VerC3: A Library for Explicit State Synthesis of Concurrent Systems
Marco Elvera, Christopher J. Banksb, Paul Jacksonc and Vijay Nagarajand
University of Edinburgh
amarco.elver@ed.ac.uk
bc.banks@ed.ac.uk
cpaul.jackson@ed.ac.uk
dvijay.nagarajan@ed.ac.uk
ABSTRACT
We propose an alternative, explicit state only, approach to concurrent system synthesis. In particular, the focus of this work is on the synthesis of distributed protocols. Given a correctness specification and a protocol skeleton (i.e. incomplete with holes), the goal is to synthesize the holes.
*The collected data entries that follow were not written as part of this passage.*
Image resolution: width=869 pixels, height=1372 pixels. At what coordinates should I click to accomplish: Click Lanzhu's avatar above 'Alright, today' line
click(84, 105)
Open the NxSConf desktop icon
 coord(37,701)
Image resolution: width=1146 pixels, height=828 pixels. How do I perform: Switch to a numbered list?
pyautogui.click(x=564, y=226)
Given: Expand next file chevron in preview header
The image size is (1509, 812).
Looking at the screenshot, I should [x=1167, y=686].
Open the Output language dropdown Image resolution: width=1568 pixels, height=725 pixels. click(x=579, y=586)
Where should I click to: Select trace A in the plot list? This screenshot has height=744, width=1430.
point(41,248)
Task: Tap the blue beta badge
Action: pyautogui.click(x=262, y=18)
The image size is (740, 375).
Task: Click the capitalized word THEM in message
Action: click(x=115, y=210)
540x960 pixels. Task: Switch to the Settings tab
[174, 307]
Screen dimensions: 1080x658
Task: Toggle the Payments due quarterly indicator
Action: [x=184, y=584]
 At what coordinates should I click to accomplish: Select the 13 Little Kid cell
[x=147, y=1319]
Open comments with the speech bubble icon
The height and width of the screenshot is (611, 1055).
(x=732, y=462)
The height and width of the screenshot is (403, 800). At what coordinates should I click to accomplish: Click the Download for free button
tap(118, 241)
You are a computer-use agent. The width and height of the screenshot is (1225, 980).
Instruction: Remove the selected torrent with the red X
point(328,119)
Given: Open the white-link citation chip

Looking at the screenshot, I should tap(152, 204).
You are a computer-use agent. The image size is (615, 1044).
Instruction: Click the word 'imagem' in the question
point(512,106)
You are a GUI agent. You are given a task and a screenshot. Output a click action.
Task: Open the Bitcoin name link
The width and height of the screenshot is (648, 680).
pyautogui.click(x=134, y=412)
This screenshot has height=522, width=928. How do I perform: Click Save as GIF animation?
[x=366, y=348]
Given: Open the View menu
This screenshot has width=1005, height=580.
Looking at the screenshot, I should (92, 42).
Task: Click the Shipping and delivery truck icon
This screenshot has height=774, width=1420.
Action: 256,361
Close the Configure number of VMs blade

At the heart of our technique is a dynamic programming based algorithm that prunes inferred failure candidates. The algorithm exploits the fact that typically only a few transitions are needed to reach an erroneous state in a faulty distributed protocol. Therefore, it is unlikely that every hole to be synthesized is contributing towards the error; thus, faulty protocol candidates where only a subset of holes were used can be used to infer failures of later candidates with a superset of holes. We evaluate the tool using a cache coherence protocol synthesis case study. Specifically, we study a directory based MSI protocol, assuming an unordered interconnect which gives rise to numerous race conditions which must be resolved via introducing transient states–a common cause of complexity and bugs in such protocols. In the case study, we therefore focus on synthesizing the transient state actions (we consider up to 12 holes out of possible 35). With the proposed candidate pruning optimization, we report up to 43x improvement over a naïve candidate enumeration scheme. We make available the tool and C++ library, VerC3.